Building resilience in rangeland communities with big data
This project will establish the first-ever global data platform for monitoring rangelands and consolidating rangeland data, including ecosystem health, change, risks, and restoration opportunities. The project will provide valuable information to local policy-makers, as well as global initiatives such as the UN Decade on Ecosystem Restoration.
More about the project
Nearly half of the Earth’s land surface is classified as rangeland, and the health and productivity of this land are directly critical to the livelihoods, cultures, and resilience to shocks and stresses of more than 500 million people around the world. Rangeland ecosystems are critical for achieving food and water security, as well as resilient local and national economies, and for improving environmental conditions.
However, there are significant data gaps and inconsistencies on the distribution, status, risks, changes, and opportunities for restoring or building resilience in rangeland communities. Rangeland monitoring often occurs at the local level, using various terminology, tools, indicators, and frameworks, and without global storage of data. This has led to poorly planned investments, particularly in pastoralist areas, which, in many cases, has damaged rather than strengthened the resilience of communities.
The project’s rangeland data system and platform, which will be piloted in Kenya and Kyrgyzstan, consolidates information from both new and existing sources. It aims to guide improved investments in rangelands, thereby building the resilience of local communities to respond to and deal with stresses and shocks.
This Inspire Challenge proposal was selected as a 2020 pilot project winner, receiving a total of US$ 100,000 to put their ideas into practice. Learn more about the Inspire Challenge Grant here.
Step by step
Review of existing rangeland data sets and platforms
The team conducted an assessment of existing data platforms and data sets on rangelands to review their features and identify the needs and opportunities for the new, global platform.
Assessment of features and structures for the new data platform
The team is consulting key development partners in order to gain insight on how the new platform should be structured and the needs it should address.
Launch of Big Rangelands Atlas
The Big Rangeland Atlas was launched—a series of rangelands maps (around 14 initially), data, and figures drawn from existing global data sets, accompanied by on-the-ground case studies. The team is working in collaboration with the World Wildlife Fund, the International Union for Conservation of Nature, the United Nations Environment Programme, the Food and Agriculture Organization of the United Nations, and the International Land Coalition to produce the Big Rangeland Atlas.
Read the press release here.
Finalization of data platform
The team will complete the outline of the new rangelands data platform.
Platform functionality testing with data from Kenya and Kyrgyzstan
The team will complete a review of data and maps from Kyrgyzstan and Kenya in order to identify how the new platform can appropriately and effectively interface with national data sets including terminologies, tools, indicators, and frameworks, using these two countries as examples.
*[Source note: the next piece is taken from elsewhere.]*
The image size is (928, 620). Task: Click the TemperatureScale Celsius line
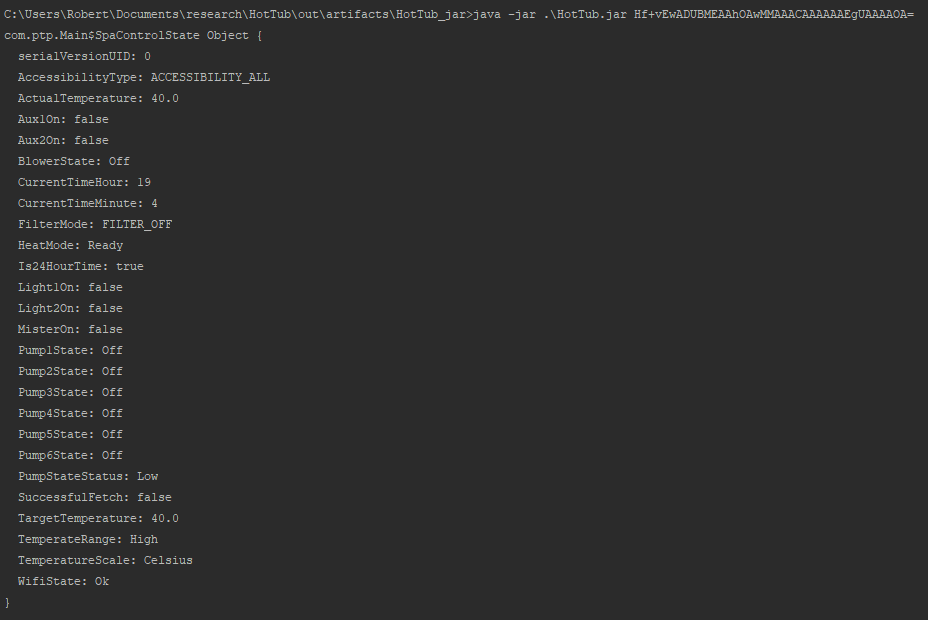pos(105,560)
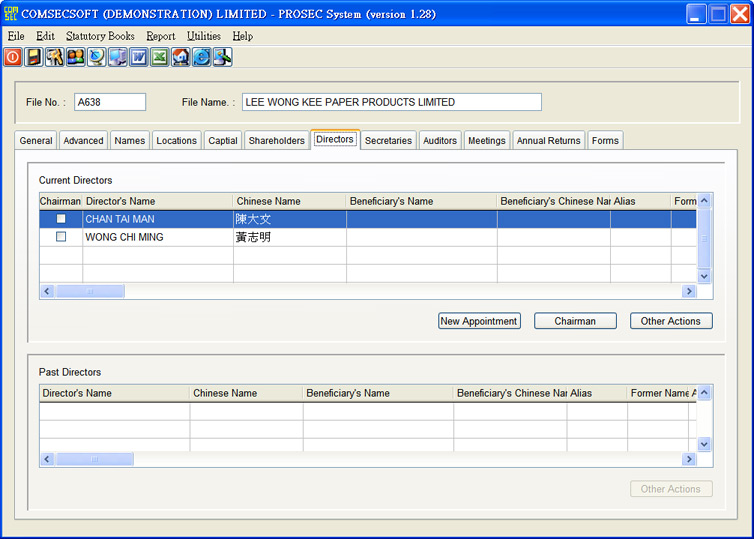
Task: Click the Word document toolbar icon
Action: coord(139,57)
Refinement of data platform
Based on the review of linkages between the proposed data platform and the two country case studies, the data platform will be revised and refined.
Project awarded US$100K Inspire Challenge grant
The project was one of seven winners of the Inspire Challenge 2020 and was awarded US$100K at the fourth annual convention of the CGIAR Platform Big Data in Agriculture, 19-23 October 2020.
Gender & Youth Inclusion
- In the data platform creation phase, the team will prioritize the use of existing datasets and systems that allow for evaluation of gender differences and dynamics.
- The data platform will preserve sex-disaggregated data where it exists and make it accessible to users.
- The team will ensure that gender-disaggregated data is central to the framework and tools it will develop for collecting local, crowd-sourced data on rangelands.
- As the project is scaled, the team will highlight gaps in gender-sensitive rangeland data, provide guidance on closing data gaps, and eventually incorporate such guidance into its framework and tools for collecting crowd-sourced data on rangelands.